Generally, the data mining process does not require that the mining process start from a particular position in the sequences. Since we do wish to attempt to get more precise results, we make a decision about where to start the mining process. In this paper, our goal is to provide an efficient process to get correct results and reduce unnecessary cost. As a result, traditional biological experiments can be reduced or replaced by examining the mined results.

We assume that we can get the same results with the natural process after confirming the specific properties. For example, the hydrophilicity of each amino acid besides the RGD is the basic condition we are concerned about. We can use our algorithm to discover rules with sensible patterns but without using the hydrophilicity. In so doing, we can propose a process to help biologists discover new tectonics more quickly and cheaply.

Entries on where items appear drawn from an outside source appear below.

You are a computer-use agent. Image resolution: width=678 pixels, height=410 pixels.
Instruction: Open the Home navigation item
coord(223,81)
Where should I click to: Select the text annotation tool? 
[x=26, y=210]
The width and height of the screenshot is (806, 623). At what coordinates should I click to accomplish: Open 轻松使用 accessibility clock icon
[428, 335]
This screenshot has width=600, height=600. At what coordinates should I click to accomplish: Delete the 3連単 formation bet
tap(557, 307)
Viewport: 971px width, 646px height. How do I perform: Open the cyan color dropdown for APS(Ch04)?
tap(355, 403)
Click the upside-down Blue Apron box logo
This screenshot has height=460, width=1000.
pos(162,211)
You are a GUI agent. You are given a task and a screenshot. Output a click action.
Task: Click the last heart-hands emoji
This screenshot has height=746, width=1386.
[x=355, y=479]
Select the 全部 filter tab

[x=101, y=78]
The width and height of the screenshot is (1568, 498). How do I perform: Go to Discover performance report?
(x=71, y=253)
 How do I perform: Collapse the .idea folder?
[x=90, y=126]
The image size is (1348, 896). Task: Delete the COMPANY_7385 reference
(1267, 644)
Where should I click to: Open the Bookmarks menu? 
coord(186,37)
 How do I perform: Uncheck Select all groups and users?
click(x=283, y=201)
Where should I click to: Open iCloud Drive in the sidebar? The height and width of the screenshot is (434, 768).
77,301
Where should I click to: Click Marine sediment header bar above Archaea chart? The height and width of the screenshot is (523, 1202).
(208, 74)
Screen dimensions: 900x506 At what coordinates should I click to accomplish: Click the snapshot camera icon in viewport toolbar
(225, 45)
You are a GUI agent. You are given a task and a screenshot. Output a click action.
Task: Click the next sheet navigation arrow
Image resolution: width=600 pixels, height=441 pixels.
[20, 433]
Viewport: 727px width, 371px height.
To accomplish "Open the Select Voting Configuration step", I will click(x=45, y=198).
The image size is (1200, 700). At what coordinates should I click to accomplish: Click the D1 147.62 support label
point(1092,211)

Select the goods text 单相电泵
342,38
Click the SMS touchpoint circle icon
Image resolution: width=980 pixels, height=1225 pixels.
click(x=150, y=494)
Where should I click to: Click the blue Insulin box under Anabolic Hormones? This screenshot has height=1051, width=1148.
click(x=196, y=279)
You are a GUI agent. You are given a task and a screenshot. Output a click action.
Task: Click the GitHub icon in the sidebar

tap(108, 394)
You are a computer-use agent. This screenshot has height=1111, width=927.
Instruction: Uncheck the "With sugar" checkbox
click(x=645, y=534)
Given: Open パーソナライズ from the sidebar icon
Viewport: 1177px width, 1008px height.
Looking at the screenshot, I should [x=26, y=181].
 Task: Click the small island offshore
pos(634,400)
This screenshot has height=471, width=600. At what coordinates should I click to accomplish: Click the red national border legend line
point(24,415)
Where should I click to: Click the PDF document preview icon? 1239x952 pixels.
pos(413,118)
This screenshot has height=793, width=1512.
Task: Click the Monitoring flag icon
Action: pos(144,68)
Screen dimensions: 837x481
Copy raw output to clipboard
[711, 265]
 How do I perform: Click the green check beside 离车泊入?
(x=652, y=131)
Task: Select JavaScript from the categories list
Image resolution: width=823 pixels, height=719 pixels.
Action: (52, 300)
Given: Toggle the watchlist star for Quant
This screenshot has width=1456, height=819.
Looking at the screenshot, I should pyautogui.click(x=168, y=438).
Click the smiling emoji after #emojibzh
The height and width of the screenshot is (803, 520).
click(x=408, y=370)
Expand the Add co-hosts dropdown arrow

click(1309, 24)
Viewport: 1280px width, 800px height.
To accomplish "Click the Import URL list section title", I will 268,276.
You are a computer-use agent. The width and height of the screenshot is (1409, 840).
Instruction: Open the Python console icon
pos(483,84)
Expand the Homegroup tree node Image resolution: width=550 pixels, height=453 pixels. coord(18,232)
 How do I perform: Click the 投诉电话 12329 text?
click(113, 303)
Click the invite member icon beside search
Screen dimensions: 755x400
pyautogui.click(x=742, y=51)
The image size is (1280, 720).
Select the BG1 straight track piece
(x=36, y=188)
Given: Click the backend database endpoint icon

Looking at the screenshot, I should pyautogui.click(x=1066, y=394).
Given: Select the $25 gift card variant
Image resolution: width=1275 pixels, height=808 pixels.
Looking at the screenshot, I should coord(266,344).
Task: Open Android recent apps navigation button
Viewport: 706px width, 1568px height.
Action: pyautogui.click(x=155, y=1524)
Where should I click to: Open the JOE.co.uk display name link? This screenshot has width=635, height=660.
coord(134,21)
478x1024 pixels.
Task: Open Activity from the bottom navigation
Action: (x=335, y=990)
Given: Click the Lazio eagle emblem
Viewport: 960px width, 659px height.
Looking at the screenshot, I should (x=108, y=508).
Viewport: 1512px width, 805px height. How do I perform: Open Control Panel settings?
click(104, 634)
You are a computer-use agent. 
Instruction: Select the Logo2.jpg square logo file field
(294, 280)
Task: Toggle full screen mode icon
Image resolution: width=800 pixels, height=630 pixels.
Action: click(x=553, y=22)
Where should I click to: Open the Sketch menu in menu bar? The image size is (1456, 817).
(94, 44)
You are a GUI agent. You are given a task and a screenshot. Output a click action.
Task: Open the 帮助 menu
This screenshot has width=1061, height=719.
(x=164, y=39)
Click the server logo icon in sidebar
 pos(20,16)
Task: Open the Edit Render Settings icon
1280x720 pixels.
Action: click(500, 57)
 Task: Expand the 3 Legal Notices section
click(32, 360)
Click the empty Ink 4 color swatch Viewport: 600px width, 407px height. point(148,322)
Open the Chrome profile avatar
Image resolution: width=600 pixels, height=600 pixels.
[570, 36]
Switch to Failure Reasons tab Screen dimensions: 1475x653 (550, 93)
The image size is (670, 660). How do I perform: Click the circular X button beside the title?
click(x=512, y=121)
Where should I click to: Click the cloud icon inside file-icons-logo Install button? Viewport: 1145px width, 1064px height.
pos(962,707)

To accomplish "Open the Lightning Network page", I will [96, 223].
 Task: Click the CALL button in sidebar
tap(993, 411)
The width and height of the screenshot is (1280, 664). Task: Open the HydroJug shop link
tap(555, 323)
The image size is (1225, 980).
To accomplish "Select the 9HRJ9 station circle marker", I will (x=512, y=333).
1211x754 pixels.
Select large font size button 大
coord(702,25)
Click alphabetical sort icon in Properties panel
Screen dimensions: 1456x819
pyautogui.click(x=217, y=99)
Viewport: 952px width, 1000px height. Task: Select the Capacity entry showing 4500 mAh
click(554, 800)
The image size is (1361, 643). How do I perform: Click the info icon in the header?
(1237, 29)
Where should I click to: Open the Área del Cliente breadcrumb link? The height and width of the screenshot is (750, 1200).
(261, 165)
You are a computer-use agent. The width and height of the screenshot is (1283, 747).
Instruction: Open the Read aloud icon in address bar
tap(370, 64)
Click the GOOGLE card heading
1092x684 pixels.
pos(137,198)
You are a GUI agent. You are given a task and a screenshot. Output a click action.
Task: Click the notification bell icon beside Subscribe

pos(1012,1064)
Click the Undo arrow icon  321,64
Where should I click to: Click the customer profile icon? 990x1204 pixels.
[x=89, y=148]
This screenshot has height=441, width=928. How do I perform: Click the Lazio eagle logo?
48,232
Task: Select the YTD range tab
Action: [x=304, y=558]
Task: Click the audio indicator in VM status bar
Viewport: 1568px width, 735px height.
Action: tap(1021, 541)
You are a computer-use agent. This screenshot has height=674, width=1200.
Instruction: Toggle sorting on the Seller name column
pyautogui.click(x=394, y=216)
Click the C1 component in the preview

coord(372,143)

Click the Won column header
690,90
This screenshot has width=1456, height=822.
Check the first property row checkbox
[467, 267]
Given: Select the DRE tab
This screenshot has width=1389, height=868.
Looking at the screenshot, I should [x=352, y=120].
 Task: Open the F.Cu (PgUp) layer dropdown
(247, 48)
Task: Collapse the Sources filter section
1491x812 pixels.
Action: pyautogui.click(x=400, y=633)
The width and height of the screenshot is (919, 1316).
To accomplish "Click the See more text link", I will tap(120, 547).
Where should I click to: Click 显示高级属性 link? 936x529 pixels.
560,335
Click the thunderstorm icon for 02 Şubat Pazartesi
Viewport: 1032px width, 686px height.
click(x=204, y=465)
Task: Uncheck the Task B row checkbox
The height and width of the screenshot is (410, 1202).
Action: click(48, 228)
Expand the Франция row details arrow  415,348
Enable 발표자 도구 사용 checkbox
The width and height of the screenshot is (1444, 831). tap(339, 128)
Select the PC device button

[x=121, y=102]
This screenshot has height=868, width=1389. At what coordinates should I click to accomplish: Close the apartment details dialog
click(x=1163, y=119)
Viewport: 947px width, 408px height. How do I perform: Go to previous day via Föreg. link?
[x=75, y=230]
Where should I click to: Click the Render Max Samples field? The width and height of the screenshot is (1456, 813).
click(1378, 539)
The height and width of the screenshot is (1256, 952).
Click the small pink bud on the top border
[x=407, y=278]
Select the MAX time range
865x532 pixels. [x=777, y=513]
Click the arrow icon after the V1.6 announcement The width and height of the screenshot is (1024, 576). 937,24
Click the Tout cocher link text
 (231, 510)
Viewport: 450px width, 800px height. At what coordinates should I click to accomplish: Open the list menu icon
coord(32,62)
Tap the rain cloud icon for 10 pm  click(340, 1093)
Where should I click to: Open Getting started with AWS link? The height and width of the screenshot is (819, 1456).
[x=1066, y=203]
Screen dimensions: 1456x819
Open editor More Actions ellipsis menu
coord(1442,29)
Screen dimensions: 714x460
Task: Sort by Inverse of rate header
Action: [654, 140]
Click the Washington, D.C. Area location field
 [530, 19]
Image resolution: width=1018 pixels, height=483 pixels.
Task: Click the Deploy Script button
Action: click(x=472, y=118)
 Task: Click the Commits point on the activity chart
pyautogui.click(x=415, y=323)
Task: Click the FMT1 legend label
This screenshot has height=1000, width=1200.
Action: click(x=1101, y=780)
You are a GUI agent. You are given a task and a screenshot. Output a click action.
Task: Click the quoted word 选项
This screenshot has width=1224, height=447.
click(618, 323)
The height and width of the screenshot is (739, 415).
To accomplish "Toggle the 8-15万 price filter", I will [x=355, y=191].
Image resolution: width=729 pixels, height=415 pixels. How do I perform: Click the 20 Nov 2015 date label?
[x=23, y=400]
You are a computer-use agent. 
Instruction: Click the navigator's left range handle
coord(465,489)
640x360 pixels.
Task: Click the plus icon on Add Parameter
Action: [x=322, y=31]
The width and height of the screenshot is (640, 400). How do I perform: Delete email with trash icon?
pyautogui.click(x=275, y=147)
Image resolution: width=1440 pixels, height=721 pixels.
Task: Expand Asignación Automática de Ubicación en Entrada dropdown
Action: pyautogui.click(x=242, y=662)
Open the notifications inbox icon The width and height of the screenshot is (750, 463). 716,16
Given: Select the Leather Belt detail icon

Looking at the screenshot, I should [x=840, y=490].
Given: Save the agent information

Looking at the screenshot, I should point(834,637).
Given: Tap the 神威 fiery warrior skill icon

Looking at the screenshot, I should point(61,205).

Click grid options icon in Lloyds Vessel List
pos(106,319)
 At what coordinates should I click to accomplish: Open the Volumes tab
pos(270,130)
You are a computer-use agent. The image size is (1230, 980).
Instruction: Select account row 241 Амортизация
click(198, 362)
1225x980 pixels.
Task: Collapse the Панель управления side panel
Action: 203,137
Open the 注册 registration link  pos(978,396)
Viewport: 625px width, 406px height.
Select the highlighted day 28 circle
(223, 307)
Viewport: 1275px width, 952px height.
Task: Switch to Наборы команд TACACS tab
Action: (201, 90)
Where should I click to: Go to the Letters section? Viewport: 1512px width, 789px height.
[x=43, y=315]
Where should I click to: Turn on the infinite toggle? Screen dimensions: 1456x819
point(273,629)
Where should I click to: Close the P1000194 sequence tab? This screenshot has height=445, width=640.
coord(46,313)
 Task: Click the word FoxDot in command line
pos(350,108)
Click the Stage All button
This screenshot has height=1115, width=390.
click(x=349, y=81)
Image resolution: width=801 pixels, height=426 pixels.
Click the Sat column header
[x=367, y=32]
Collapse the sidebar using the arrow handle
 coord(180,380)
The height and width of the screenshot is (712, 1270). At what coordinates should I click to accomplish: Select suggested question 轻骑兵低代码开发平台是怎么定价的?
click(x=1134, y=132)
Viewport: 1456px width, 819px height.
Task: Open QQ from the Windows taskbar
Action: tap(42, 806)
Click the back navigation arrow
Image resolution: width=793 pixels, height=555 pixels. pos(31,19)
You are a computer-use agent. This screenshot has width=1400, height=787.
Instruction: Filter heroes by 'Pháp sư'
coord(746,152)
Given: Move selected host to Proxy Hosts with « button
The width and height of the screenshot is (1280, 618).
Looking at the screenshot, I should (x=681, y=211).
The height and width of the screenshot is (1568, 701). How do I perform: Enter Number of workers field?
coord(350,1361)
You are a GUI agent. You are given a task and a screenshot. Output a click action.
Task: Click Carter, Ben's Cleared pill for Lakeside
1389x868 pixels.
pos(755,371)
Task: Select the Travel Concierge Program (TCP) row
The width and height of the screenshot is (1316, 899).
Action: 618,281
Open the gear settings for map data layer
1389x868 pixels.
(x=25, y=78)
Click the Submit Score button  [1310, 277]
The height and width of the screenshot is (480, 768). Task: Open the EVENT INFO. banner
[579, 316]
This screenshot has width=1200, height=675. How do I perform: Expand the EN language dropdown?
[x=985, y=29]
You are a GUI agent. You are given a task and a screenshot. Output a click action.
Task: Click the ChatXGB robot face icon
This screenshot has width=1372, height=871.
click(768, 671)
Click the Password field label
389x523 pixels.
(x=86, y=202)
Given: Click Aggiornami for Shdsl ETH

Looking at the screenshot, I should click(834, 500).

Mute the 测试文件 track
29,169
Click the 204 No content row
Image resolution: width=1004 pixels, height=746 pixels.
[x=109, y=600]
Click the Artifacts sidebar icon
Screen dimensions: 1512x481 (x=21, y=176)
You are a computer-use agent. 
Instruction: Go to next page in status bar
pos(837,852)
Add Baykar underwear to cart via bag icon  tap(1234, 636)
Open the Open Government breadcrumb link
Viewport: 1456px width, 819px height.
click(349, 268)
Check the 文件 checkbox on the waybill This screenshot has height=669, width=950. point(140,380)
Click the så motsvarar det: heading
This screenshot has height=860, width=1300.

The rest of the paper is structured as follows. Section 2 briefly describes related work of data mining. In Section 3 and Section 4, we present the proposed algorithm in detail and the experimental results. Finally in Section 5, conclusions and future work are presented.

2 Related Work

In this section, we present two related tasks. There are two programs presented and we do this project with reference to these. Then, we describe the process we have done in detail.

First, GYM [19] is an algorithm used to detect known motifs in protein sequences. The algorithm is referred as the “Pattern Dictionary” method. Fig. 1 shows the system process of GYM. The algorithm requires that an approximate length of the motif be known beforehand. Then, a reasonably large number of motifs are known and have been detected and verified by experiments in the standard way. The training set can be chosen from these known motifs. Mainly, the algorithm consists of two parts. The first part is a preprocessing step that needs to be performed only once. The second part is where the actual motif detection takes place.

There is a preprocessing called “Pattern Mining” (see Fig. 2) in which the input to this phase is a master set of aligned motifs without space, generating a dictionary of frequent patterns for the aligned motifs inputted. In this process, the dictionary is applied as a motif detection process. The problem of this process is that each of the motif sequences inputted occurs at different locations in different proteins.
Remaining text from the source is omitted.